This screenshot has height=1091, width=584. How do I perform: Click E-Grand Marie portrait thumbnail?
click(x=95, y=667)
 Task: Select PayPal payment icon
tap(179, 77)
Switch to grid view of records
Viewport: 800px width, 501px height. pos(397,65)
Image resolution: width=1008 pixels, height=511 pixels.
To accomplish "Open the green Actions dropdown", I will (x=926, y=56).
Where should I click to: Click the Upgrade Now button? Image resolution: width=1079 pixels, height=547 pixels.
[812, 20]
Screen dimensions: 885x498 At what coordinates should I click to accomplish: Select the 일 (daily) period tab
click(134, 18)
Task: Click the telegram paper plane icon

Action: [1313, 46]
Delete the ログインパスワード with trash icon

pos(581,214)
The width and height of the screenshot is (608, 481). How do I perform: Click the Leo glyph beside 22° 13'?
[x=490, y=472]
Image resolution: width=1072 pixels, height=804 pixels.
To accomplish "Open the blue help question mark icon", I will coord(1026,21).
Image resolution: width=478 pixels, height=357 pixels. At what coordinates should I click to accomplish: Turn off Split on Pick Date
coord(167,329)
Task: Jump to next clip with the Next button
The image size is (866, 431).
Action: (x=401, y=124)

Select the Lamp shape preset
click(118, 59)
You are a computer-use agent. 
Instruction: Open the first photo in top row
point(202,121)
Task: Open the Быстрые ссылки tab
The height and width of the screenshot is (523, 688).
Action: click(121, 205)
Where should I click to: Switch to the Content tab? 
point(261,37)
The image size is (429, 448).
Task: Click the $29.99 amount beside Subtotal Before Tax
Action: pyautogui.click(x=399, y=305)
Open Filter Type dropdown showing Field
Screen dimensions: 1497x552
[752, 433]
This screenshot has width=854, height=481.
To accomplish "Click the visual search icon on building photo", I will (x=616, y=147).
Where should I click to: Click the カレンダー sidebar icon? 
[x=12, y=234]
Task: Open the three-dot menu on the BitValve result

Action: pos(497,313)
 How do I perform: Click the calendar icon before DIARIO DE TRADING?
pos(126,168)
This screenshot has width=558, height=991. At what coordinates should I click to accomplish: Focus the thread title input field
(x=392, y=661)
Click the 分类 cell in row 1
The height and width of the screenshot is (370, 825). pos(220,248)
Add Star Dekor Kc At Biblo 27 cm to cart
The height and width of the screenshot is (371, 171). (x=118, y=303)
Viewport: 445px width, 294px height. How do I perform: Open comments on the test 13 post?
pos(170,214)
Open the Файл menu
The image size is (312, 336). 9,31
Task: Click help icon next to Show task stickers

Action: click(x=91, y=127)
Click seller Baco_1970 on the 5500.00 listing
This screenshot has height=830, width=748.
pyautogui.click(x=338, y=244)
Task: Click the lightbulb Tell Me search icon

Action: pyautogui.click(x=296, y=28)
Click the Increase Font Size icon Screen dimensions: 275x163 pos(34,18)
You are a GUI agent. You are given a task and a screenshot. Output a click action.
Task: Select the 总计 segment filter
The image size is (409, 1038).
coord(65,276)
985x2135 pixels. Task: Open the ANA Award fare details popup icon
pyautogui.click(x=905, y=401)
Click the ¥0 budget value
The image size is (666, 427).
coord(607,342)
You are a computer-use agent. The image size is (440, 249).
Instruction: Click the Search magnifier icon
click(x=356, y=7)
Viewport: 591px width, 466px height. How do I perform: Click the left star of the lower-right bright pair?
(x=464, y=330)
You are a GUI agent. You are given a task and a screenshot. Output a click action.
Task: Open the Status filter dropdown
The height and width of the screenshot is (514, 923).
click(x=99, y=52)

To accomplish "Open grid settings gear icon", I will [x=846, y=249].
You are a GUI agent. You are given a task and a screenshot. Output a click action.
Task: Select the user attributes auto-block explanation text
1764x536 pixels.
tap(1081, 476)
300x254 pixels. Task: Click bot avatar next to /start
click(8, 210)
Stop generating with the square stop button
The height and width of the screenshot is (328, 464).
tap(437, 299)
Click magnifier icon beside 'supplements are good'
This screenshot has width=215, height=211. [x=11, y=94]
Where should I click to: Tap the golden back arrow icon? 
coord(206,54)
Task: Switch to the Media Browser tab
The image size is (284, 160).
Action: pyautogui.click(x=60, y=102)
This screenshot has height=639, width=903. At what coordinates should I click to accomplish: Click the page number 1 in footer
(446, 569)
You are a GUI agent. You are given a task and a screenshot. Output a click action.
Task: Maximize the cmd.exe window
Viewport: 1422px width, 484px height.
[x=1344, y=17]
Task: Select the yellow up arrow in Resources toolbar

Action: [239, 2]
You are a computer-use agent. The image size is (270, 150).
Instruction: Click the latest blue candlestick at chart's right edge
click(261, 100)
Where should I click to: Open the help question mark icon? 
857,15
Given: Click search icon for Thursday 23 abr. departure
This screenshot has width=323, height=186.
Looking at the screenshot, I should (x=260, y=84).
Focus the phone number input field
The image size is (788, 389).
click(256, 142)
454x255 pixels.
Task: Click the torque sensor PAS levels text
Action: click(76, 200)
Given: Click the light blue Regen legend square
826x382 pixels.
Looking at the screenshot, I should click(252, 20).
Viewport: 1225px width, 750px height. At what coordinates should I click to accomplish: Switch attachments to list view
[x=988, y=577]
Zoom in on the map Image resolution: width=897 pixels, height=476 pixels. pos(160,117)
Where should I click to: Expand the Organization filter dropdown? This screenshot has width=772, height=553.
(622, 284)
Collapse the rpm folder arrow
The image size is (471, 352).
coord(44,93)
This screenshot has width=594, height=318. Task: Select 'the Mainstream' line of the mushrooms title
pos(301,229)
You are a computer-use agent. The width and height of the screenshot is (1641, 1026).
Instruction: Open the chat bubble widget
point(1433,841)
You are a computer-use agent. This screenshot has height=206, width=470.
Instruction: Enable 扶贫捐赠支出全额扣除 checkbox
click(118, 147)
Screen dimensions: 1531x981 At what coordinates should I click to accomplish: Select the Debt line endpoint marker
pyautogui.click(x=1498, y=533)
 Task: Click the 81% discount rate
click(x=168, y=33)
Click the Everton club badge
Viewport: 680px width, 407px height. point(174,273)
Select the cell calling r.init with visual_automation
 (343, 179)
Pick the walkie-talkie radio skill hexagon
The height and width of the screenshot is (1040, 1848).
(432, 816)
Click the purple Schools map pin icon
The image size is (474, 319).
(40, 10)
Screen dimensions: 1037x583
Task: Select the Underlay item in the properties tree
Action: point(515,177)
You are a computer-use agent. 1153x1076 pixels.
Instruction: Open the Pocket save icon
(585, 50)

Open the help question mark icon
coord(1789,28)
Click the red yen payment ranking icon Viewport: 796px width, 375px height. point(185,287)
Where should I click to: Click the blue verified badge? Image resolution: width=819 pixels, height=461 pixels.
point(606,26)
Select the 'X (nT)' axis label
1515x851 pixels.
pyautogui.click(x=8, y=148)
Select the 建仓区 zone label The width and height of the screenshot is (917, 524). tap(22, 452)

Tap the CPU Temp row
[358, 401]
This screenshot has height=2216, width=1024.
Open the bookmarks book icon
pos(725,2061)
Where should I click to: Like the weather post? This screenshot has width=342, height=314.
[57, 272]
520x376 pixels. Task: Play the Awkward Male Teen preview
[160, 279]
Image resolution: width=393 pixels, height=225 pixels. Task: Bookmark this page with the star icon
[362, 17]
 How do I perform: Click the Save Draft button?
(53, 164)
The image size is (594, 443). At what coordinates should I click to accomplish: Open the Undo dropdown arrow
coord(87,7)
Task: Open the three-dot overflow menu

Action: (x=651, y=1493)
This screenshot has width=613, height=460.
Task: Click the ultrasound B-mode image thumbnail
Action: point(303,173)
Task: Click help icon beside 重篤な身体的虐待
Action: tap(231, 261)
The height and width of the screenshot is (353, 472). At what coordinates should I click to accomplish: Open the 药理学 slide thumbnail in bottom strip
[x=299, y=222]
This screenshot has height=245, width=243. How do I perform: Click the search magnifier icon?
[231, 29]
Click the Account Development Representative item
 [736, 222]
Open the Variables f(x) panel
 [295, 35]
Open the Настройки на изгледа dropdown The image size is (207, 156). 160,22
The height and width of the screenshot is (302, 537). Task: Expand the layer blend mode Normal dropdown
# # # # # # #
Arrange the rows above, from the line containing "Zoom in on the" through the line containing "point(1433,841)", as a two-column CSV with headers instruction and location. Give each row its own CSV line, with its text under instruction and its answer under location, each value in one quoted field and line breaks turned into spaces.

# ANSWER:
instruction,location
"Zoom in on the map Image resolution: width=897 pixels, height=476 pixels.","pos(160,117)"
"Where should I click to: Expand the Organization filter dropdown? This screenshot has width=772, height=553.","(622, 284)"
"Collapse the rpm folder arrow The image size is (471, 352).","coord(44,93)"
"This screenshot has width=594, height=318. Task: Select 'the Mainstream' line of the mushrooms title","pos(301,229)"
"You are a computer-use agent. The width and height of the screenshot is (1641, 1026). Instruction: Open the chat bubble widget","point(1433,841)"